18. SIMD Extensions to General Purp. Processors
WHY ?
Performance
– A 1.2GHz Athlon can do MPEG-4 encoding at 6.4fps
– One 384Kbps W-CDMA channel requires 6.9 GOPS
Power consumption
– A 1.2GHz Athlon consumes ~60W
– Power consumption increases with clock frequency and complexity
Cost
– A 1.2GHz Athlon costs ~$62 to manufacture and has a list price of ~$600 (module) (year 2000)
– Cost increases with complexity
coldfire:
The real-time multimedia processing on PCs and workstations is still handled by dedicated multimedia processors. However, the advanced GP processors provide an efficient support for certain multimedia applications. These processors can provide software-only solutions for many multimedia functions, which may significantly reduce the cost of the system.
GP processors apply the SIMD approach, described in previous section, by sharing their existing integer or floating-point data paths with a SIMD coprocessor.
Many microprocessor instruction sets include instructions for
accelerating multimedia applications such as DVD playback,
speech recognition and 3D graphics.
All leading processor vendors have recently designed GP processors that support multimedia, as shown in Figure 1.
The main differences among these processors are in the way they reconfigure the internal
register file structure to accommodate SIMD operations, and the multimedia instructions they
choose to add.

19. SIMD Extensions to General Purp. Processors
Motivation
– Low media-processing performance of GPPs
– Cost and lack of flexibility of specialized ASICs for graphics/video
– Underutilized datapaths and registers
Basic idea: sub-word parallelism
– The mismatch between wide data paths and the relatively short data types found in multimedia applications
– Treat a 64-bit register as a vector of 2 32-bit or 4 16-bit or 8 8-bit values (short vectors)
– Partition 64-bit datapaths to handle multiple narrow operations in parallel
Initial constraints
– No additional architecture state (registers)
– No additional exceptions
– Minimum area overhead

20. Overwiew of SIMD Extensions

21. Intel’s MMX Example
targeted to accelerate multimedia and communications applications, especially on the Internet.
MMX system extends the basic integer instructions: add, subtract, multiply, compare, and shift into SIMD versions.
Added DCT / IDCT kernels
MPEG-1 video decompression speed up with MMX is about 80%,while some other applications, such as image filtering speed up to 370%.

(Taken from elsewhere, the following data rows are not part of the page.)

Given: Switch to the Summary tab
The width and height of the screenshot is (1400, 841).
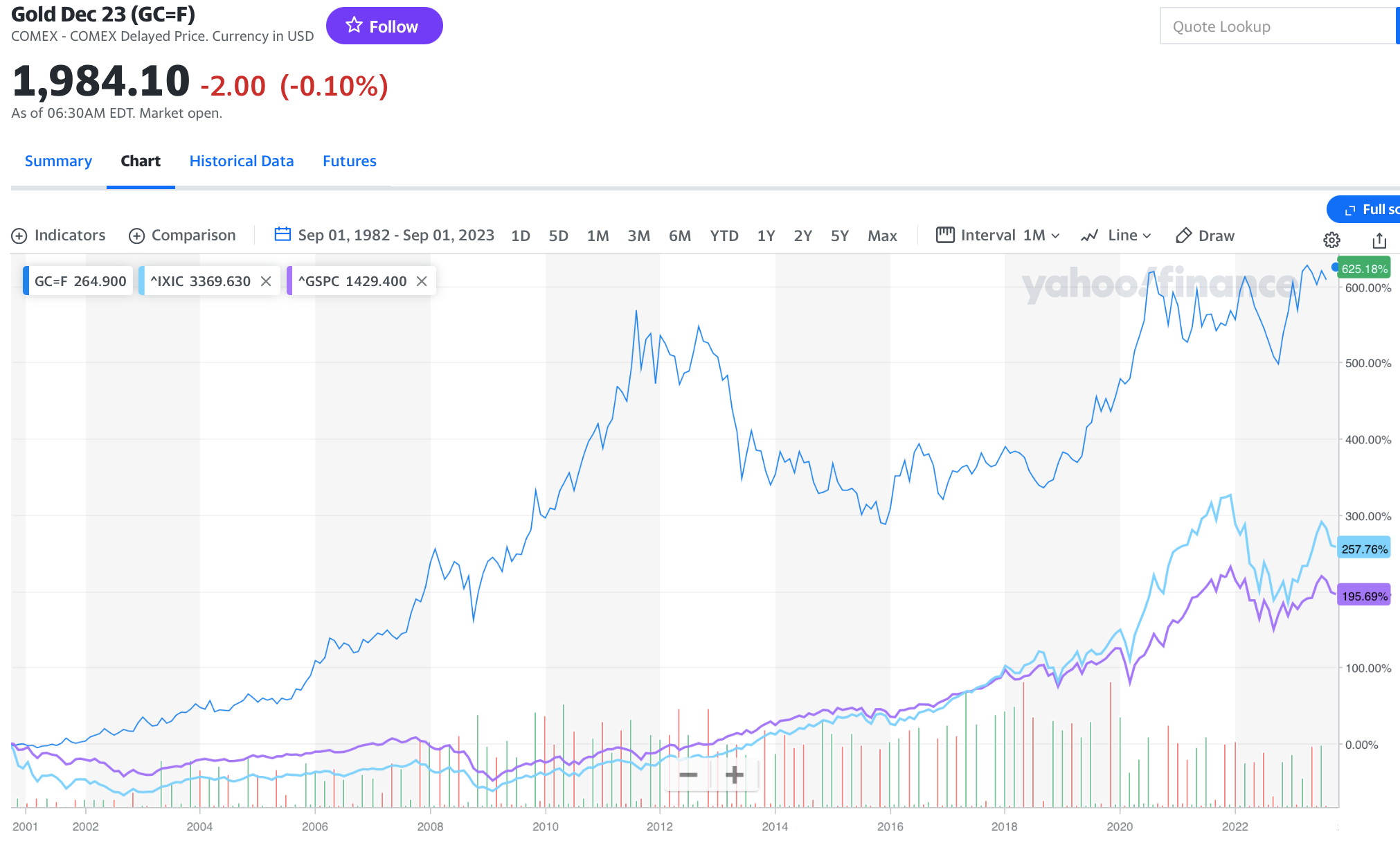Looking at the screenshot, I should (58, 161).
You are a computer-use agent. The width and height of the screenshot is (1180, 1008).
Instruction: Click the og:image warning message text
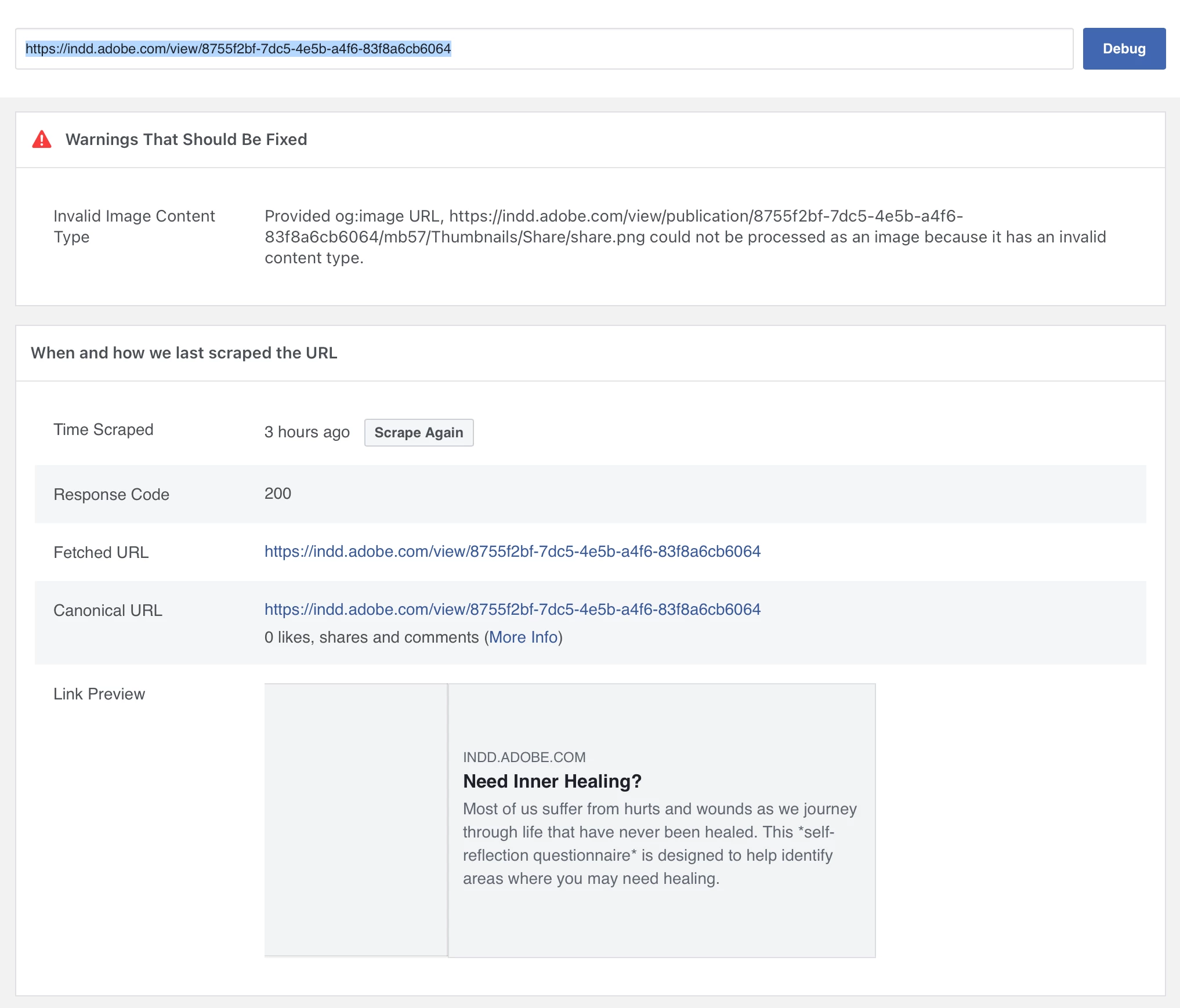685,237
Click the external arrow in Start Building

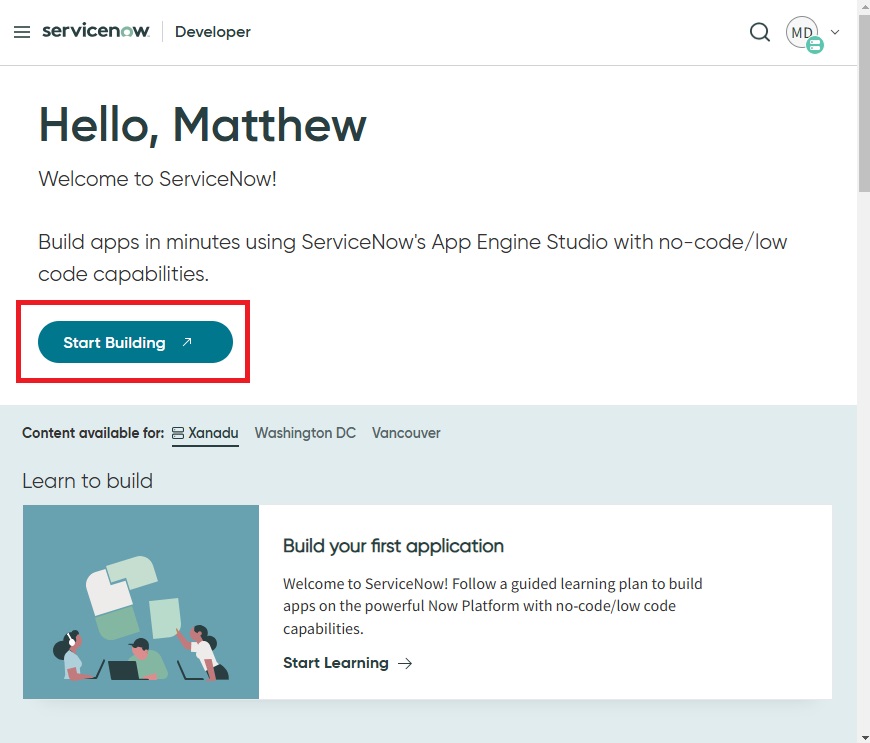187,342
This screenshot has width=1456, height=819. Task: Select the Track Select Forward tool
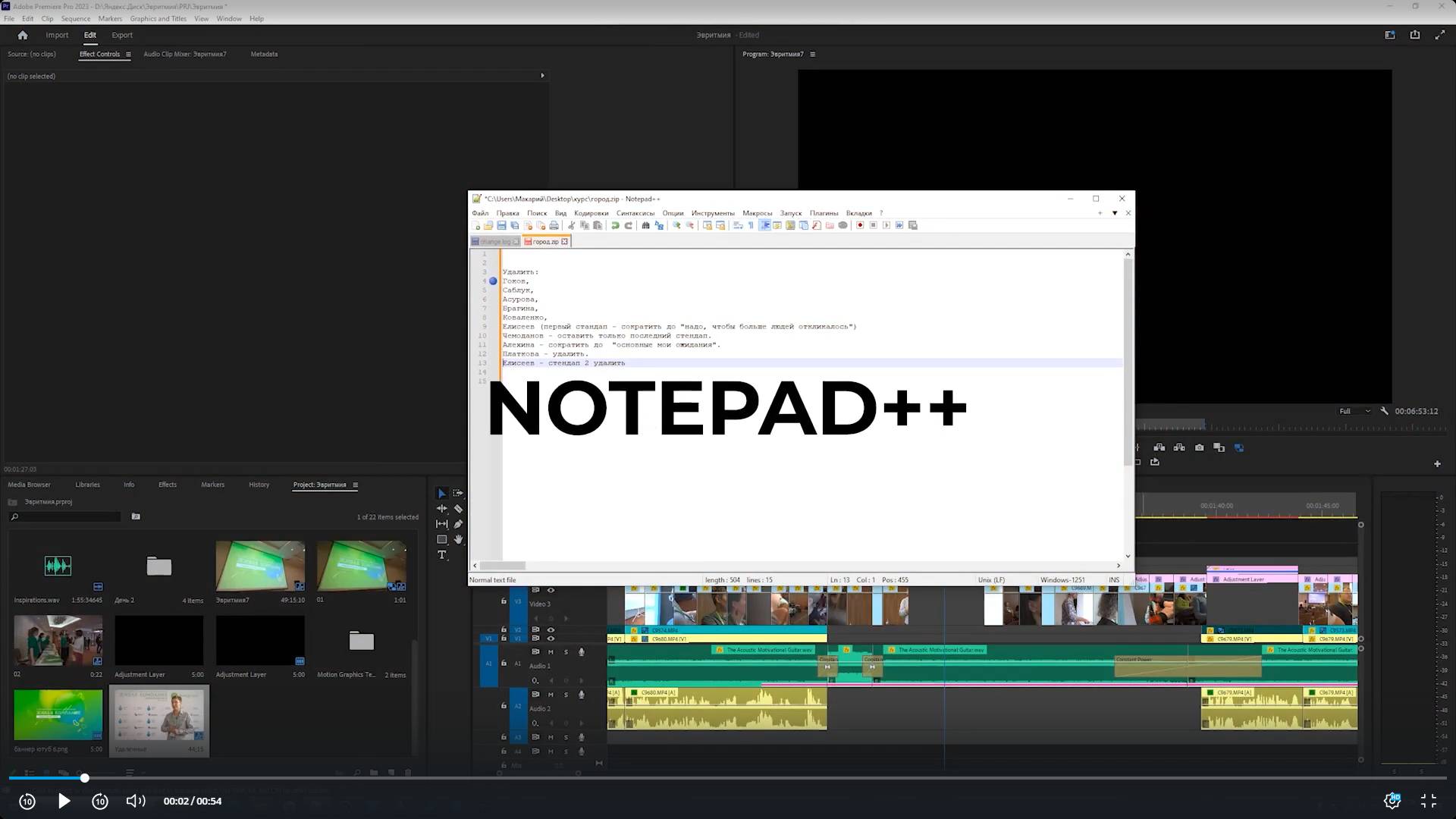458,494
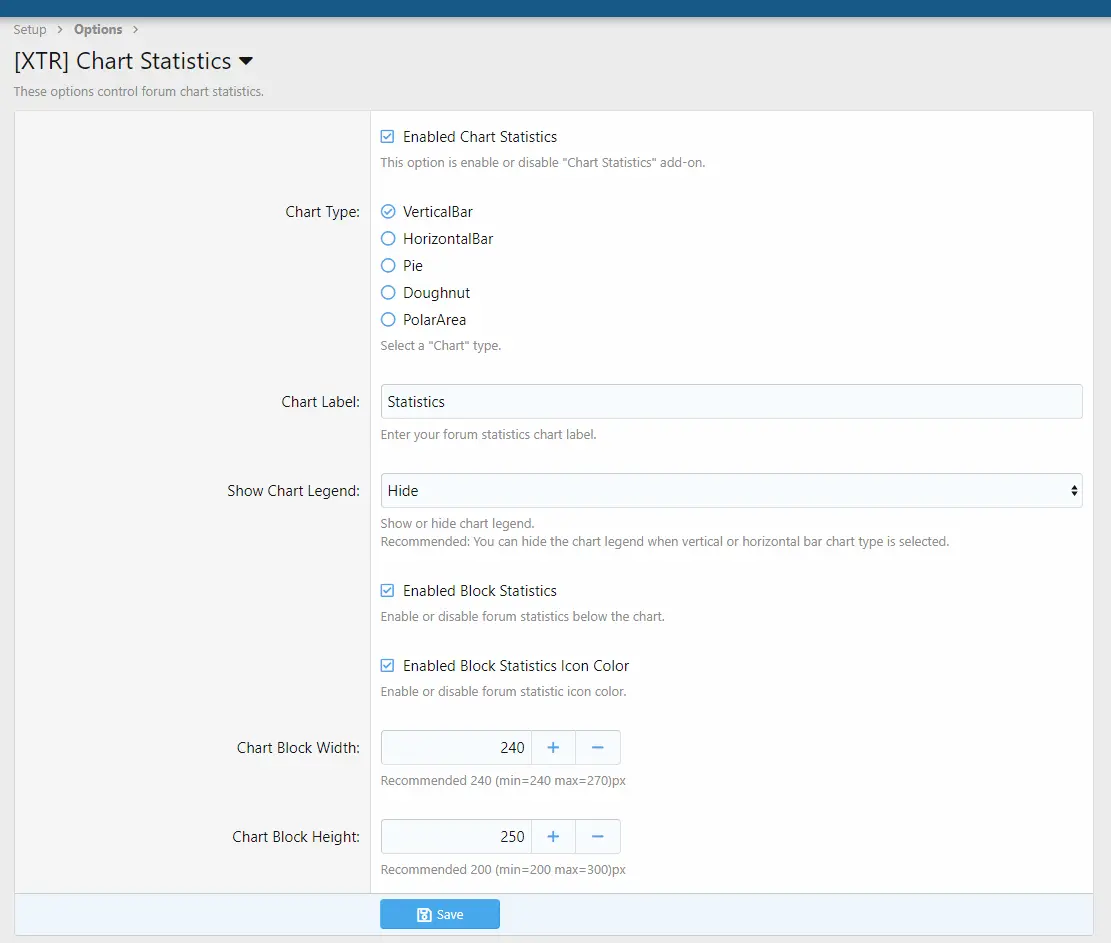Select the PolarArea chart type
The image size is (1111, 943).
(388, 320)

22. Summary of SIMD Instructions
Integer arithmetic
– Addition and subtraction with saturation
– Fixed-point rounding modes for multiply and shift
– Sum of absolute differences
– Multiply-add, multiplication with reduction
– Min, max
Floating-point arithmetic
– Packed floating-point operations
– Square root, reciprocal
– Exception masks
Data communication
– Merge, insert, extract
– Pack, unpack (width conversion)

23. Summary of SIMD Instructions
Comparisons
– Integer and FP packed comparison
– Compare absolute values
– Element masks and bit vectors
Memory
– No new load-store instructions for short vector
– No support for strides or indexing
– Short vectors handled with 64b load and store instructions
– Pack, unpack, shift, rotate, shuffle to handle alignment of narrow data-types within a wider one
– Prefetch instructions for utilizing temporal locality

24. SIMD Ext. for GPP Summary
Narrow vector extensions for GPPs
– 64b or 128b registers as vectors of 32b, 16b, and 8b elements
Based on sub-word parallelism and partitioned datapaths
Instructions
– Packed fixed- and floating-point, multiply-add, reductions
– Pack, unpack, permutations
2x to 4x performance improvement over base architecture
– Limited by memory bandwidth
Difficult to use (no compilers)
Overhead of handling alignment and datawidth adjustment
Optimized shared libraries
– Written in assembly, distributed by vendor
– Need well defined API for data format and use

25. SUMMARY
Computationally intensive multimedia functions, such as MPEG encoding, HDTV codecs, 3D processing, and virtual reality, will still require dedicated processors
We should expect that new generations of GP processors would devote more and more transistors to multimedia by investing some of the available chip real estate to support multimedia.